Of course, you're also not actually engaging with what I said really did change after 9/11, which was that resources were applied on the intelligence side via NSA and the drone campaign started disrupting leadership and coordination. Rather than argue about what I actually said, you're moving the goalposts to airport security because that makes a more convenient argument for you.
To borrow your own phraseology, you're full of ****. You don't even have the courtesy to pretend otherwise.
ISIS has the same Wahabi/Salafi ideology behind it the 9/11 attacks had.
Actually it doesn't. Remember al-Qaeda still exists and considers ISIS an enemy to the point blood has been shed between the two. ISIS' ideology and theology has crossed a line in al-Qaeda's eyes, taken on apocalyptic nonsense and a disturbing willingness to accuse other Muslims of apostasy on what even al-Qaeda would regard as flimsy pretexts.
I've pointed this out in previous threads.

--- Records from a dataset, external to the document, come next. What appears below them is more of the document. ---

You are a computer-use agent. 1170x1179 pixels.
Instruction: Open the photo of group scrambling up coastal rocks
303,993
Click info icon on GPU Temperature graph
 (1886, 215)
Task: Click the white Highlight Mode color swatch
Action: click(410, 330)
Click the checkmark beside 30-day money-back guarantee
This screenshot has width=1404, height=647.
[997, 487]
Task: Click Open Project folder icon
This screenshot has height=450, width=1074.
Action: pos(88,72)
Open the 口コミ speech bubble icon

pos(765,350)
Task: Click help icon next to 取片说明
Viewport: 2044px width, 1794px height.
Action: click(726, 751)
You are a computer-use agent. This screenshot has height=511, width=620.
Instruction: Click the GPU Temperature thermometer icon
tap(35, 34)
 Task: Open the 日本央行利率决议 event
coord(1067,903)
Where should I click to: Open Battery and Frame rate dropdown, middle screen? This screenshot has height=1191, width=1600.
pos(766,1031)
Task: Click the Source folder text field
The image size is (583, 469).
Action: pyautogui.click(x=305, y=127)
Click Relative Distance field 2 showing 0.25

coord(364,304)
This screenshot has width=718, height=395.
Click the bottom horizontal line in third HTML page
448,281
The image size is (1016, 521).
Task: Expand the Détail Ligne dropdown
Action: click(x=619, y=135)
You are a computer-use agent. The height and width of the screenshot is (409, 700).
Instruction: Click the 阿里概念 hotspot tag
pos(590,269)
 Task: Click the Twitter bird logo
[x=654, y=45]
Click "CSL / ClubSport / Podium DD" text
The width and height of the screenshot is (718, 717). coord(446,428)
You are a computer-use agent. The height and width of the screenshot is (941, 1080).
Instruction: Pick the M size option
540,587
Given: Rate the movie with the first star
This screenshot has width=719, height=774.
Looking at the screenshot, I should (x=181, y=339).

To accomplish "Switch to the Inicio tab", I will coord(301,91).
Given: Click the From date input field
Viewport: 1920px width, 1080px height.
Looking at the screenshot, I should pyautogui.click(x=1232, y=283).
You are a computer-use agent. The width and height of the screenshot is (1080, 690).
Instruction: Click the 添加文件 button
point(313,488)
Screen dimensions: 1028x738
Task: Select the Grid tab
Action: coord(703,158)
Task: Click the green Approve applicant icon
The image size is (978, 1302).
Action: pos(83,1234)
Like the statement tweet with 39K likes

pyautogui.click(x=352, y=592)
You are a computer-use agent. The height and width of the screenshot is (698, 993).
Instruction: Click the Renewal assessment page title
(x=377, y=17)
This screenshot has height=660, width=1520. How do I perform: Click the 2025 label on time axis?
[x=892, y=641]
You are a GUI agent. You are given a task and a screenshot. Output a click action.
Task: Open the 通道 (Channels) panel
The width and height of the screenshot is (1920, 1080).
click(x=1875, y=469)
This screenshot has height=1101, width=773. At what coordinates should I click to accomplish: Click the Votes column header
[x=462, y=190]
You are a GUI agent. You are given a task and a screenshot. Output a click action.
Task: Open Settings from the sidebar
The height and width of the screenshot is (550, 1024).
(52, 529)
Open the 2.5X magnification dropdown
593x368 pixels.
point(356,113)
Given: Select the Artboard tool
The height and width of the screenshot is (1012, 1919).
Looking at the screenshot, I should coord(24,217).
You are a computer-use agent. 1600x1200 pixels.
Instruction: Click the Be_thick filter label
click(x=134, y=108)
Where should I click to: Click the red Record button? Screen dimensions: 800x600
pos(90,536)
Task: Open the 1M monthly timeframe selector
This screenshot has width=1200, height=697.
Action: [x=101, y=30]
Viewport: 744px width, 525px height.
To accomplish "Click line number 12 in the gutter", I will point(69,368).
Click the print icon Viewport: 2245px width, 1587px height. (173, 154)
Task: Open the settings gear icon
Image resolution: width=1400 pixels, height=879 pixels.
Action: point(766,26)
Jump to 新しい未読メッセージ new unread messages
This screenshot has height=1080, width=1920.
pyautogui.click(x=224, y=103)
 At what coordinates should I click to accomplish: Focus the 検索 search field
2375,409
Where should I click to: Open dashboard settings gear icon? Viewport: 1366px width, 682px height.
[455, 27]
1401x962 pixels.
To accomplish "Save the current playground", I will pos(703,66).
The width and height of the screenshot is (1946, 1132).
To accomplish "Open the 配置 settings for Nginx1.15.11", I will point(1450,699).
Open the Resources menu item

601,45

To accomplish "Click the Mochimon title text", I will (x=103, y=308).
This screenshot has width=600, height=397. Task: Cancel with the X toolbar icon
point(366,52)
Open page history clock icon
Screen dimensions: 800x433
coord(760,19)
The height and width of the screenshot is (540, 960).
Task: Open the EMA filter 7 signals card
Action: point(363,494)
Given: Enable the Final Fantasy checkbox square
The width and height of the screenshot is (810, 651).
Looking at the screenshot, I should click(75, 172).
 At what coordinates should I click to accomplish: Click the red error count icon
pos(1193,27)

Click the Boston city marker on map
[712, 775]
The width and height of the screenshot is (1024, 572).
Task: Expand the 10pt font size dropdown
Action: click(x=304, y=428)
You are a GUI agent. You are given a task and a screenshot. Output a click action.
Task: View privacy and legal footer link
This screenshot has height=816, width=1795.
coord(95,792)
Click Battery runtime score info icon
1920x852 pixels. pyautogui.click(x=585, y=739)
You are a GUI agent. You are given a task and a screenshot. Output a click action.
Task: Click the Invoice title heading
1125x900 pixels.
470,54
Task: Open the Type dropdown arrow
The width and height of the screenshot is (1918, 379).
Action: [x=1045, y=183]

A shift in tactics does not denote a completely different war.
Go back and read the posts again. I never argued for a completely different war. I argued for a break in methodology, effectiveness as a social and political tool, and in organization and skill level. Eras and wars are not the same thing.
The current strategy of large numbers of small attacks is arguably more effective because it keeps the terror in people's minds constantly at a lower operational cost and with a lower requirement of complexity. complex plans requiring resources are inherently vulnerable, if you can get the same result with something simpler that is less likely to fail due to some of the many complexities going awry, you have a better plan.
This is all true insofar as it goes, but you're making some assumptions that aren't warranted. Europe's going through a sequence right now, but there was no way to know beforehand that it would become a series, or to ensure it did so. America's experience with the lone-wolf ISIS method has been distinctly less continuous, with months elapsing between attacks; global media doesn't make for local experience of fear. Europe is thousands of miles away and they're not particularly
real to the average person in front of a television. Leaderless resistance lacks a guiding force to sustain or start it, as the white supremacists (coming full circle now) have learned to their frustration.